> _Record extracts_
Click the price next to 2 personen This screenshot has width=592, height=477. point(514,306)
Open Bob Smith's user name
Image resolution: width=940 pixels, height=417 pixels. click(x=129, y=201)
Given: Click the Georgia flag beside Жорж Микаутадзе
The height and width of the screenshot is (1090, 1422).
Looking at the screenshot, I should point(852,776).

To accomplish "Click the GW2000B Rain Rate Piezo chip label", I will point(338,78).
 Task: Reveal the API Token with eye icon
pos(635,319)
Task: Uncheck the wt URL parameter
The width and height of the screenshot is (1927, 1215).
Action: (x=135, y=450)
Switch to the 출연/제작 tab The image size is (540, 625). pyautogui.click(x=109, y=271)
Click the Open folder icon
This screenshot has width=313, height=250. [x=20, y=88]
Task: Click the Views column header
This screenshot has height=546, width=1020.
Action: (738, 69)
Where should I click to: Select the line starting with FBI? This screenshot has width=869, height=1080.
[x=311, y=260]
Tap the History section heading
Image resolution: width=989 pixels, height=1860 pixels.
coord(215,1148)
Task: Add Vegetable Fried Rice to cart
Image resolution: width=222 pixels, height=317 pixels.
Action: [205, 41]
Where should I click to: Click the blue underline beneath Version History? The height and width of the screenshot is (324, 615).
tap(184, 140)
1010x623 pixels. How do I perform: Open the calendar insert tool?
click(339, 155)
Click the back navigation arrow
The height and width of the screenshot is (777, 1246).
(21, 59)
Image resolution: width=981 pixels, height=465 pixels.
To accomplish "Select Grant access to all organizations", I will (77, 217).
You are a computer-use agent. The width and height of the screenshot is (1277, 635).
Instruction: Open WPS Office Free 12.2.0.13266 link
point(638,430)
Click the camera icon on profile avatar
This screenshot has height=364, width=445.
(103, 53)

> _Problem to work on_
Convert the rows above into a JSON list of strings, one string per line, starting with the line that contains "Where should I click to: Select" and going on through the line that contains "Action: [205, 41]", leaving out any blank lines.

> _Exercise response_
[
  "Where should I click to: Select the line starting with FBI? This screenshot has width=869, height=1080.",
  "[x=311, y=260]",
  "Tap the History section heading",
  "Image resolution: width=989 pixels, height=1860 pixels.",
  "coord(215,1148)",
  "Task: Add Vegetable Fried Rice to cart",
  "Image resolution: width=222 pixels, height=317 pixels.",
  "Action: [205, 41]"
]